_Aim of the exercise:_ Print out each record, keeping it identical to the original.

_Task material:_
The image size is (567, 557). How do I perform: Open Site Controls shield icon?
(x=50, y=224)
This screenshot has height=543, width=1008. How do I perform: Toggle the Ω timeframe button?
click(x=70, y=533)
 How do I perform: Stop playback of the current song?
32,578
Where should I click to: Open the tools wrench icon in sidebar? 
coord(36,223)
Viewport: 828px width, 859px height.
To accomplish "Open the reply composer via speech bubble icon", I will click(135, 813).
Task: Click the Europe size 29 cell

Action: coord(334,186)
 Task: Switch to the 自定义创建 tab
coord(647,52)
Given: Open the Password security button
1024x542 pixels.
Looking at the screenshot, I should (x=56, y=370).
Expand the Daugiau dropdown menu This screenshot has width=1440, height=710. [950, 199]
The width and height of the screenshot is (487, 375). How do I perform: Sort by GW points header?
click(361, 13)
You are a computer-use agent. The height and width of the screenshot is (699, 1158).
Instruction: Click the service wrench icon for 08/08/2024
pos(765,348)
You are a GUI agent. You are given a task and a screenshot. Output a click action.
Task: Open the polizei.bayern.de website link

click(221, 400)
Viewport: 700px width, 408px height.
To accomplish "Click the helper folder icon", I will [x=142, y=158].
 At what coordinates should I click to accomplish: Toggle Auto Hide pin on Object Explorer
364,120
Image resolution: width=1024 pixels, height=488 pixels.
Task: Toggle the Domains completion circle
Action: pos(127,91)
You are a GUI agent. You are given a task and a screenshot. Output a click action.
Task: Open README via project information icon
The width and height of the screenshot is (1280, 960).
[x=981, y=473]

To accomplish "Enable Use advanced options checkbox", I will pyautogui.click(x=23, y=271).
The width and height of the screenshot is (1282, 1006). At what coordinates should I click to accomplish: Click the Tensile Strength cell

_Answer section:_
The image size is (567, 557). How do I perform: Open Site Controls shield icon?
(x=50, y=224)
This screenshot has height=543, width=1008. How do I perform: Toggle the Ω timeframe button?
click(x=70, y=533)
 How do I perform: Stop playback of the current song?
32,578
Where should I click to: Open the tools wrench icon in sidebar? 
coord(36,223)
Viewport: 828px width, 859px height.
To accomplish "Open the reply composer via speech bubble icon", I will click(135, 813).
Task: Click the Europe size 29 cell

Action: coord(334,186)
 Task: Switch to the 自定义创建 tab
coord(647,52)
Given: Open the Password security button
1024x542 pixels.
Looking at the screenshot, I should (x=56, y=370).
Expand the Daugiau dropdown menu This screenshot has width=1440, height=710. [950, 199]
The width and height of the screenshot is (487, 375). How do I perform: Sort by GW points header?
click(361, 13)
You are a computer-use agent. The height and width of the screenshot is (699, 1158).
Instruction: Click the service wrench icon for 08/08/2024
pos(765,348)
You are a GUI agent. You are given a task and a screenshot. Output a click action.
Task: Open the polizei.bayern.de website link

click(221, 400)
Viewport: 700px width, 408px height.
To accomplish "Click the helper folder icon", I will [x=142, y=158].
 At what coordinates should I click to accomplish: Toggle Auto Hide pin on Object Explorer
364,120
Image resolution: width=1024 pixels, height=488 pixels.
Task: Toggle the Domains completion circle
Action: pos(127,91)
You are a GUI agent. You are given a task and a screenshot. Output a click action.
Task: Open README via project information icon
The width and height of the screenshot is (1280, 960).
[x=981, y=473]

To accomplish "Enable Use advanced options checkbox", I will pyautogui.click(x=23, y=271).
The width and height of the screenshot is (1282, 1006). At what coordinates should I click to accomplish: Click the Tensile Strength cell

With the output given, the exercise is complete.